20/04/2026
Hoje encerro um ciclo que atravessou o ano inteiro: intenso, exigente, silenciosamente transformador.
A coordenação da prova de título de Fisiatria 2026 não foi um compromisso profundo com a especialidade, com cada candidato, com cada examinador e, sobretudo, com aquilo que acredito ser inegociável: transparência, honestidade e respeito ao processo.
Foram meses tentando me manter intacto. Sereno. Firme. Mesmo diante das pressões naturais de uma construção dessa magnitude, busquei conduzir tudo com equilíbrio e, acima de tudo, com carinho. Carinho pela Fisiatria, pela sua história e pelo seu futuro.

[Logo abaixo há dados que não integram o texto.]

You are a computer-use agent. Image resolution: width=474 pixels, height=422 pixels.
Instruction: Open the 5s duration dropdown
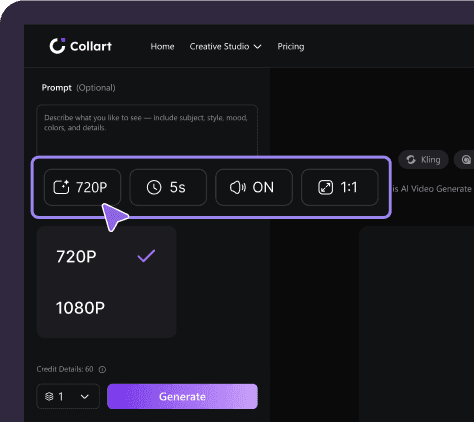pos(168,187)
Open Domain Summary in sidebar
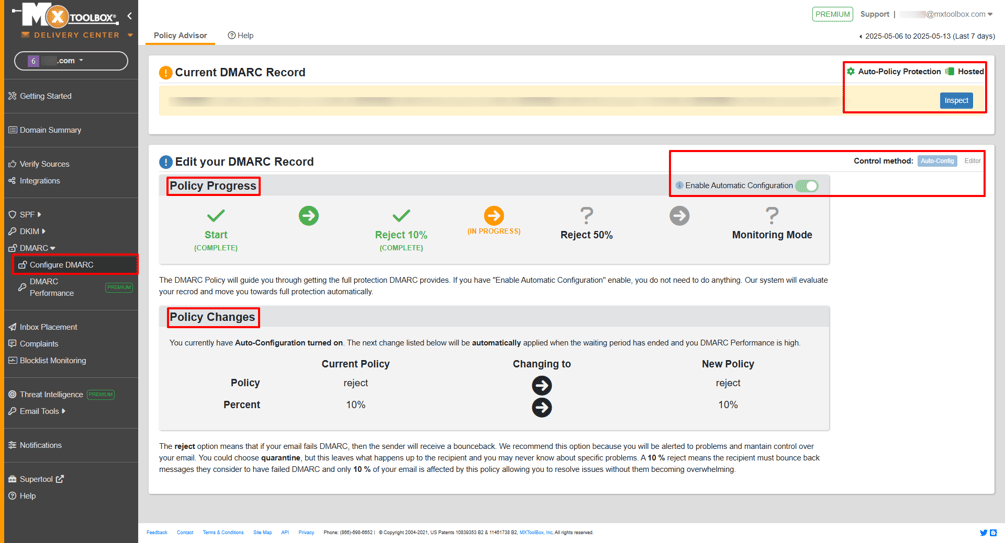This screenshot has width=1005, height=543. [50, 130]
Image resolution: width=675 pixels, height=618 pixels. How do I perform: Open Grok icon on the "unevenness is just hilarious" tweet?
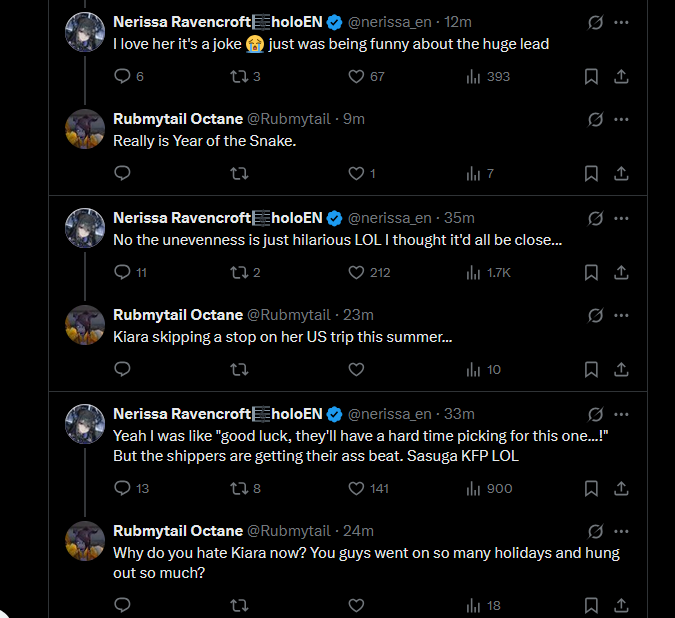tap(595, 217)
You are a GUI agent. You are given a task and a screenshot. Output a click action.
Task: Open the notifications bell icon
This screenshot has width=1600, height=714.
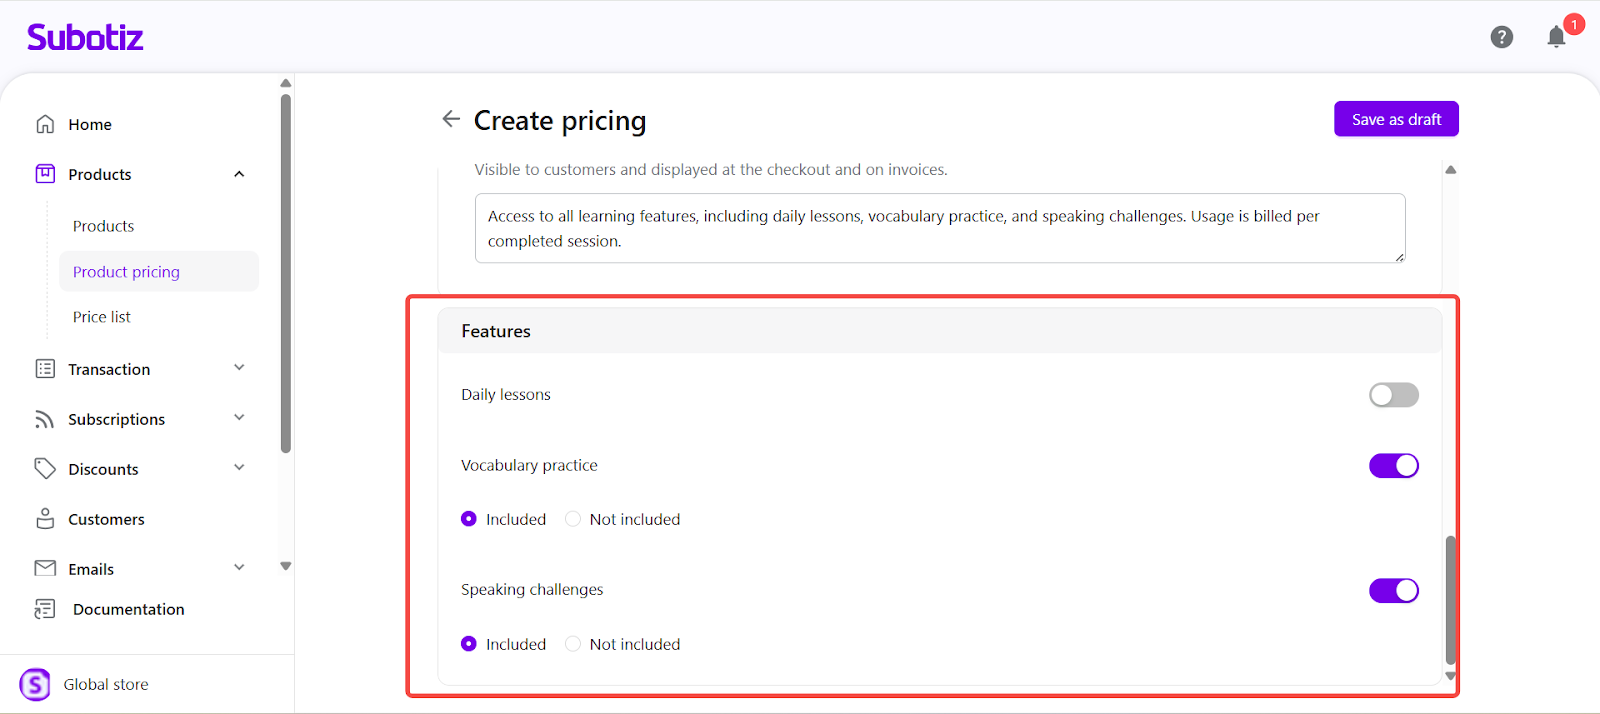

Depois de alguns anos de amadurecimento coletivo, conseguimos não apenas compreender melhor o processo, mas também elaborar e estruturar uma prova verdadeiramente híbrida. Um modelo que integra teoria e prática, mas que, sobretudo, valoriza o raciocínio clínico real, materializado em uma prática construída sob o formato OSCE, com tempo, critério e propósito.
Ao longo desse percurso, aprendi muito. E continuo aprendendo. Aprendi na revisão minuciosa dos conteúdos, no cuidado com cada detalhe da avaliação, e também no mergulho em conceitos mais amplos sobre educação, metodologia e formação médica. Esse processo me transformou como profissional e como alguém que acredita no poder estruturante de uma avaliação bem feita.

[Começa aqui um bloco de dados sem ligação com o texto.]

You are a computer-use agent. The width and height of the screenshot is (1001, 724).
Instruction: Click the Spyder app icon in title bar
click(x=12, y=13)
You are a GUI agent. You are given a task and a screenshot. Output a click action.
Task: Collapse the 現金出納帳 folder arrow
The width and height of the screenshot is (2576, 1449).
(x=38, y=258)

Hoje, o que sinto é alívio. Um alívio sereno, daqueles que vêm quando sabemos que entregamos o nosso melhor, de forma íntegra, ética e verdadeira.
E, junto com ele, uma felicidade genuína pela construção realizada e pela equipe envolvida. E, principalmente, pela contribuição, ainda que pequena, para uma especialidade que tanto me ensinou e continua me ensinando todos os dias.